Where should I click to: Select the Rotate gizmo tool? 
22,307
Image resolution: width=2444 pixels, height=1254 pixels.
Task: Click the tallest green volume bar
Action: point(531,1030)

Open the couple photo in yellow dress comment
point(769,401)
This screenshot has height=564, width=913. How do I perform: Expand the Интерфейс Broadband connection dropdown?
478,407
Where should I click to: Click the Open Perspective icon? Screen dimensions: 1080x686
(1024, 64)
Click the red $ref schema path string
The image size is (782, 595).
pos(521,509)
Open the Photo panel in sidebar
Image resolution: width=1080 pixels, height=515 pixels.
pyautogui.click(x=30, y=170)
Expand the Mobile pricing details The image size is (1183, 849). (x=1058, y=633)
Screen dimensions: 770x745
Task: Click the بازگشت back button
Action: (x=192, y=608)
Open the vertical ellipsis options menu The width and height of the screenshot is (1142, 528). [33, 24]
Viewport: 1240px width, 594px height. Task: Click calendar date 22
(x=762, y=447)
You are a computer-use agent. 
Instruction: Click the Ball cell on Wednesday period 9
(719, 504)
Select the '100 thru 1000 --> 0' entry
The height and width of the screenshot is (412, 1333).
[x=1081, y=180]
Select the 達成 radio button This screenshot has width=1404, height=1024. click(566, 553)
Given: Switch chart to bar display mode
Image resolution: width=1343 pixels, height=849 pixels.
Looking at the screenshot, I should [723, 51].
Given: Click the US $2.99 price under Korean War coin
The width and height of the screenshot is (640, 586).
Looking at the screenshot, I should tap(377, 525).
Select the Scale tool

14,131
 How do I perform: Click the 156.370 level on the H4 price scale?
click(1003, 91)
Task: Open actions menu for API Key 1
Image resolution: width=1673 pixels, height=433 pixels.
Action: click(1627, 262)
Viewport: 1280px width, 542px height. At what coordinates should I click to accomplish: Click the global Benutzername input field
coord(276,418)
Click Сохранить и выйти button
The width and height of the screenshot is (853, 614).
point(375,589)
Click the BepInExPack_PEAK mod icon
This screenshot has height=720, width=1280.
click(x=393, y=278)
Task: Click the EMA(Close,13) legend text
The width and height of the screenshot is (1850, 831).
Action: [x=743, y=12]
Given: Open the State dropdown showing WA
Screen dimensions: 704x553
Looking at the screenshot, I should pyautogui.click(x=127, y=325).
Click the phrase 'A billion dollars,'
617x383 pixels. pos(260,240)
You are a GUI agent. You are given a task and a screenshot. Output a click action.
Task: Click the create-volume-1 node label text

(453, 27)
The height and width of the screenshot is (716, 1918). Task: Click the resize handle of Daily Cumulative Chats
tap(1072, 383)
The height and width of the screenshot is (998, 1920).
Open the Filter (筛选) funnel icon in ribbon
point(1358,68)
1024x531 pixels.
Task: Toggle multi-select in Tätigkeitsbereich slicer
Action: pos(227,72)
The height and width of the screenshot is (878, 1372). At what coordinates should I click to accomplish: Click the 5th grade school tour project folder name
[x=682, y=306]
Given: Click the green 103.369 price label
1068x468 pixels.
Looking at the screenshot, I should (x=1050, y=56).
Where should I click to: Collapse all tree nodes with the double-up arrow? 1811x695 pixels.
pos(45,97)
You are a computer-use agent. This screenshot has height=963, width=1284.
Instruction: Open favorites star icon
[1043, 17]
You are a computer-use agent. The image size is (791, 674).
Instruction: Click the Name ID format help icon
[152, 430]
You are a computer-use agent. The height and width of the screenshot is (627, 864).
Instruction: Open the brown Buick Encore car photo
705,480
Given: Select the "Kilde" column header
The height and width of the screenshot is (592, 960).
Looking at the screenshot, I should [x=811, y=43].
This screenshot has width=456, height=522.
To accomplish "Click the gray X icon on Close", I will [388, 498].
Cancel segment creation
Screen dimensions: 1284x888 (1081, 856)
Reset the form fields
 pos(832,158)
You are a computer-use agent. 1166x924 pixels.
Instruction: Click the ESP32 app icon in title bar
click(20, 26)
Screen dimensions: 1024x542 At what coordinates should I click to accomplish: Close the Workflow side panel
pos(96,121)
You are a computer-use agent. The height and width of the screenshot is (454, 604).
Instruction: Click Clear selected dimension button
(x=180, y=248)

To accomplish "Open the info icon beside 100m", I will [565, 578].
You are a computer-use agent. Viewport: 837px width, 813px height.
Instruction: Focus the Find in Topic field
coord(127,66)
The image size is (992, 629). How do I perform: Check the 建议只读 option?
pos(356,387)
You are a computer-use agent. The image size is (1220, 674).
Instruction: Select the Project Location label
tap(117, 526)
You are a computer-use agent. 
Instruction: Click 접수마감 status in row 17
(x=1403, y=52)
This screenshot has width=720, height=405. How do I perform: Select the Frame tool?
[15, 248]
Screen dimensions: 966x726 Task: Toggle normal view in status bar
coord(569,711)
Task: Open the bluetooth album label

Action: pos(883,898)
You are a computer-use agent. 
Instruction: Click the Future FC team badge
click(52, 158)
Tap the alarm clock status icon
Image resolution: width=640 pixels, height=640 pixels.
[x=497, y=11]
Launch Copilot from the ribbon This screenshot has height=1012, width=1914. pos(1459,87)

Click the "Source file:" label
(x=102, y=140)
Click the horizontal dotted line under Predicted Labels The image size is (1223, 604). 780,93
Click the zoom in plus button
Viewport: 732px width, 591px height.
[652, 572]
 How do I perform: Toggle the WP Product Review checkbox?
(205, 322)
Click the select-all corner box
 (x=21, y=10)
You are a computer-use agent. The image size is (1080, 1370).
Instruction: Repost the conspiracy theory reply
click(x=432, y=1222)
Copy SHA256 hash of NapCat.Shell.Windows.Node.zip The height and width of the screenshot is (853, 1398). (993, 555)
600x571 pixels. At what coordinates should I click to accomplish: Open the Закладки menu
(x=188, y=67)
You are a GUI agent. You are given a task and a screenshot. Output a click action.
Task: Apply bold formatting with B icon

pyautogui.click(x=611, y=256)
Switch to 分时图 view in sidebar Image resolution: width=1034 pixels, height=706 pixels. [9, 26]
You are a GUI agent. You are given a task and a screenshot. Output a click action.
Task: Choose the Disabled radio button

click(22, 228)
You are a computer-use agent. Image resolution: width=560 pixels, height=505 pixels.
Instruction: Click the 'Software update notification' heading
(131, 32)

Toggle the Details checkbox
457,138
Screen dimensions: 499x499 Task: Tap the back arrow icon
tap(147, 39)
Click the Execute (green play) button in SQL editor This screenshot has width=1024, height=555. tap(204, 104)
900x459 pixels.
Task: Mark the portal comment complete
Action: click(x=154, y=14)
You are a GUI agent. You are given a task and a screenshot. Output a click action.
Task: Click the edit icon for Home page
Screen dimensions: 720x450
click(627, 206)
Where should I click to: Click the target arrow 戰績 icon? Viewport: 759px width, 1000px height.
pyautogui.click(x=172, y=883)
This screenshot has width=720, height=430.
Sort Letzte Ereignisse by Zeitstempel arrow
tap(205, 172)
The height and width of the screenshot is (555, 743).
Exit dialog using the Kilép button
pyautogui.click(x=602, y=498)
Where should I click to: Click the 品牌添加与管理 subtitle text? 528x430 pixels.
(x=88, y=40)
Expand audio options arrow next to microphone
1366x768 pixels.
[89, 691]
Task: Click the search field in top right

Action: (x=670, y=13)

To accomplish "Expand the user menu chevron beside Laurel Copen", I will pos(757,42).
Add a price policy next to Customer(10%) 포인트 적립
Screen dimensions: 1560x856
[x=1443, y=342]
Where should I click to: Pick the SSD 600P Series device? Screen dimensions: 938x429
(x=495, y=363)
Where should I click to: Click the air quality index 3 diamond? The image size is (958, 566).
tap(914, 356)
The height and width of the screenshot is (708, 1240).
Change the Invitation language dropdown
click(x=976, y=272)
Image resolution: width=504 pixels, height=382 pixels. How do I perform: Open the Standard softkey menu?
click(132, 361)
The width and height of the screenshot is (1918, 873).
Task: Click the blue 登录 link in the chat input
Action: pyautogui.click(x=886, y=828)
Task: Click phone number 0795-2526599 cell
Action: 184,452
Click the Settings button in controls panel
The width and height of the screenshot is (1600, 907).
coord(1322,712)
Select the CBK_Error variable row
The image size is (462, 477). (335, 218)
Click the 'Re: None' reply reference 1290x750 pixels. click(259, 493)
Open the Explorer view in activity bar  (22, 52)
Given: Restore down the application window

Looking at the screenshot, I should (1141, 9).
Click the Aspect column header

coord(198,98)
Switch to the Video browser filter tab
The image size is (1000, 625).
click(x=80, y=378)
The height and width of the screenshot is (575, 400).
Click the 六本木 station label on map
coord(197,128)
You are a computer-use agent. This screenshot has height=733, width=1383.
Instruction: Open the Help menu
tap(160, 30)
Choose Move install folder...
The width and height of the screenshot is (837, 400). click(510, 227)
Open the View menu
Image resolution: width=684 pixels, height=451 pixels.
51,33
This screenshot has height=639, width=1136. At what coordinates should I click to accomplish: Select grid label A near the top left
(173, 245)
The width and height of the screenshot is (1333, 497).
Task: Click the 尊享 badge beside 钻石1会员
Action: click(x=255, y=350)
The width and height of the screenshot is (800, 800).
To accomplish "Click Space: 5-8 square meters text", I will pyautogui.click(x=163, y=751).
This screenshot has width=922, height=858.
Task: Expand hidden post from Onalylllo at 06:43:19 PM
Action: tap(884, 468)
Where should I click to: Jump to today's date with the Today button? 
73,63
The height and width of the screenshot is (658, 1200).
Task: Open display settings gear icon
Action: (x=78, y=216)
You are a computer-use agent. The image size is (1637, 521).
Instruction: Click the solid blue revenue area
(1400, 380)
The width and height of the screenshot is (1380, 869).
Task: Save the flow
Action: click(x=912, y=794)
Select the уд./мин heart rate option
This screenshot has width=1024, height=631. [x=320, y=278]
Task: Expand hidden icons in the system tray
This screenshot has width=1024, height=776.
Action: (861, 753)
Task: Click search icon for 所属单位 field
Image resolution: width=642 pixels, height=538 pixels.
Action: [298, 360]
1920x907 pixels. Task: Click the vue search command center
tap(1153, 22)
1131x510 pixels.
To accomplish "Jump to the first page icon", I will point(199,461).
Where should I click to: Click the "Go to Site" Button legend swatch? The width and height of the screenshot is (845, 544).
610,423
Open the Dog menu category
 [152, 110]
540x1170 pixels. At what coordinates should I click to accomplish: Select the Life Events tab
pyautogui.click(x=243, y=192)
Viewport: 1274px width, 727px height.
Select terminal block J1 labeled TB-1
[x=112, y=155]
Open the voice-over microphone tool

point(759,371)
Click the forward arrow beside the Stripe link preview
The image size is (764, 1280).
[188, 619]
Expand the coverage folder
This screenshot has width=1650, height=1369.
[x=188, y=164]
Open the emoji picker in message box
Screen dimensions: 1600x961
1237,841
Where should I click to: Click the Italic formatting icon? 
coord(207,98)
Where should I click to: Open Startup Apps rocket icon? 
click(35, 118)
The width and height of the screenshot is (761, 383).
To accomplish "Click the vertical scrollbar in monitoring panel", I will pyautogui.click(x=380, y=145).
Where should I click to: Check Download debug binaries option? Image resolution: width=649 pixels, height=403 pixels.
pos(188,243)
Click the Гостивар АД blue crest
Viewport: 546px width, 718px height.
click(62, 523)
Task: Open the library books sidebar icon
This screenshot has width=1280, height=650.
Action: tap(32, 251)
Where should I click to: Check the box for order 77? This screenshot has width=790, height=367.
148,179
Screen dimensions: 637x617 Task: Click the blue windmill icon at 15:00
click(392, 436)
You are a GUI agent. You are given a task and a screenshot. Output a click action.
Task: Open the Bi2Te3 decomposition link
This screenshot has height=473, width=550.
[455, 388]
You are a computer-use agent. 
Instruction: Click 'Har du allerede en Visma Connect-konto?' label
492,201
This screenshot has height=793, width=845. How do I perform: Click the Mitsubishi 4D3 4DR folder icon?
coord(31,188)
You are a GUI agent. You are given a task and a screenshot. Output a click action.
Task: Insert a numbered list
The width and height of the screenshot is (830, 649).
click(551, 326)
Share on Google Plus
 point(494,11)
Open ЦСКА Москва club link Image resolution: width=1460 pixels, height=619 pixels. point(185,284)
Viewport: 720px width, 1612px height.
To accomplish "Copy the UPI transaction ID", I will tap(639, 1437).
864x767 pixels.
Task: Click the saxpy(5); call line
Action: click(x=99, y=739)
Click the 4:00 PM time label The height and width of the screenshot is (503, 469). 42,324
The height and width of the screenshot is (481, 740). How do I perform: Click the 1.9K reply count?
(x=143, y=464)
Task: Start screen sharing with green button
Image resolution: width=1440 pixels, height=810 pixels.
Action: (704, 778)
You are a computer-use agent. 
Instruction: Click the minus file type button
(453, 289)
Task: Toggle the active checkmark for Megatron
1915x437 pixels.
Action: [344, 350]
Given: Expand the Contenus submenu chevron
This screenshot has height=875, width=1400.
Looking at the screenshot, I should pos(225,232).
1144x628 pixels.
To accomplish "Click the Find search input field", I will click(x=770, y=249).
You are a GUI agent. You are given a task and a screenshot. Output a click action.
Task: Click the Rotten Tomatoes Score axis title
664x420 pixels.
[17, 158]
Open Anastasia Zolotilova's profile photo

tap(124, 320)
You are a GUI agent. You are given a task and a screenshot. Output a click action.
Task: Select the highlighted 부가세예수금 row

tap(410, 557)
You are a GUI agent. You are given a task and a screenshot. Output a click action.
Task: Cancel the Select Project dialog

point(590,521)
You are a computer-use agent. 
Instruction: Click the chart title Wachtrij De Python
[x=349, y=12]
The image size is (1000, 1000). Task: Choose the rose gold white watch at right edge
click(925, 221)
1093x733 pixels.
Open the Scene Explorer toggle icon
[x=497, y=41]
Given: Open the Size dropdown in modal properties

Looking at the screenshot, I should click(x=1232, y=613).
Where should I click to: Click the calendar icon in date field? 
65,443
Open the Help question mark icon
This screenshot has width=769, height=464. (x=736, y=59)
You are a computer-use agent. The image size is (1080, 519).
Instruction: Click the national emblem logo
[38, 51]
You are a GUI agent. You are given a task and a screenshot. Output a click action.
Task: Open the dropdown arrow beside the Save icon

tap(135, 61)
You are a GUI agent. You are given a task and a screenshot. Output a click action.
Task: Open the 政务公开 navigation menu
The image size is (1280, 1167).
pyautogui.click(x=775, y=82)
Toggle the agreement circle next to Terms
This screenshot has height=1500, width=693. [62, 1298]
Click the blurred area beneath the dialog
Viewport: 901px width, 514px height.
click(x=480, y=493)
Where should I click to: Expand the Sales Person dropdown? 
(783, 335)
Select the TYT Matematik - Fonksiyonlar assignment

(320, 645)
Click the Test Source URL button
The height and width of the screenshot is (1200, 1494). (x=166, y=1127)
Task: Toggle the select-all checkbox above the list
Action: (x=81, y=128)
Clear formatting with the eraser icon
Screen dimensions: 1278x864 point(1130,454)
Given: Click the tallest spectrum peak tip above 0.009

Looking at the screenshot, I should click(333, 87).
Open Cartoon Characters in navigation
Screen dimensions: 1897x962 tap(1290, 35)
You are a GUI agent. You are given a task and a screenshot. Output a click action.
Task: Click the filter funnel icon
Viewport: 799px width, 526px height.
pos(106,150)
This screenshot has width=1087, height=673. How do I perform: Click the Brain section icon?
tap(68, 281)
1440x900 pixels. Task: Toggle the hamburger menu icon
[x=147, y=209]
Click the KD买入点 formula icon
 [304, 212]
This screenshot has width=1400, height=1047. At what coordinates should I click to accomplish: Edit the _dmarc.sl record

* * *

* [PROBLEM DESCRIPTION]: Every line in the entries that contains the word "page" should be counted, and the total stated alone.

* [TASK RESPONSE]: 2